SIDENOTE: Since the writing of this preview, the Phillies agreed to a three-year, $75 million deal with starting pitcher Jake Arrieta. The move definitely improves their rotation and improves the team’s chances of making a run for a Wild Card spot.
The biggest departure was Galvis, the lifetime Phillie who was traded on December 15th to the Padres in exchange for Enyel De Los Santos, an intriguing prospect. Other than Galvis (who will be replaced by top prospect J.P. Crawford), the Phillies didn’t really lose a lot.
Best Case: The Phillies add at least one (and ideally two) arms that are currently on the free agent market (I’d like Arrieta and Alex Cobb), the other young arms in the rotation take positive steps in their progressions, Santana sets a good example and leads a young lineup to success, and the Phillies play meaningful baseball in September for the first time since 2012, eventually earning the second wild card spot. They become an extremely attractive location for members of the stacked 2018 free agent class.

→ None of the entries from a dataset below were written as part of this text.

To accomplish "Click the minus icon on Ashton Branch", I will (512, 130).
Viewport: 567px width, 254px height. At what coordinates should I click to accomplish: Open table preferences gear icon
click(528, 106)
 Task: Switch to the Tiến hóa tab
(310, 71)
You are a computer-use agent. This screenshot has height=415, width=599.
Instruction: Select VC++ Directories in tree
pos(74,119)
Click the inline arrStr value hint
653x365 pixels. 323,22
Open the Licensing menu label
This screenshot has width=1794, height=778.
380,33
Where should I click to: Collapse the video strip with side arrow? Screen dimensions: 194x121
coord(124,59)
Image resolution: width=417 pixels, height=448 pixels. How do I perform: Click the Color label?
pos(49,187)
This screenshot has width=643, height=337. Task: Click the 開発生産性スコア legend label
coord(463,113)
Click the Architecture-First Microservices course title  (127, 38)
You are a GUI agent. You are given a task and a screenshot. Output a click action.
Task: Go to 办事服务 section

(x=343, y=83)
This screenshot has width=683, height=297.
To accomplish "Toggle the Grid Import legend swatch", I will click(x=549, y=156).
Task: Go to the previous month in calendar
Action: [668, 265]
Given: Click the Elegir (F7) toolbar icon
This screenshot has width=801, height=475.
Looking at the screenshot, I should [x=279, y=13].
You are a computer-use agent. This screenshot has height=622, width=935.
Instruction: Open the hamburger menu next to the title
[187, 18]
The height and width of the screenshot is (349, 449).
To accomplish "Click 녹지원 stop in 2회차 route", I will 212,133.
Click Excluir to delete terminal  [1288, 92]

Worst Case: Nola, Eickhoff, and Velasquez all struggle with health issues again, Santana struggles in his first year in Philadelphia, and the young players in the lineup such as Hoskins, Crawford, and Williams all became the subjects of frustrations from the Philly fanbase and media due to their issues at the plate. The Phillies finish with 90 losses again, and the increasingly impatient fanbase angrily questions the status of the rebuild.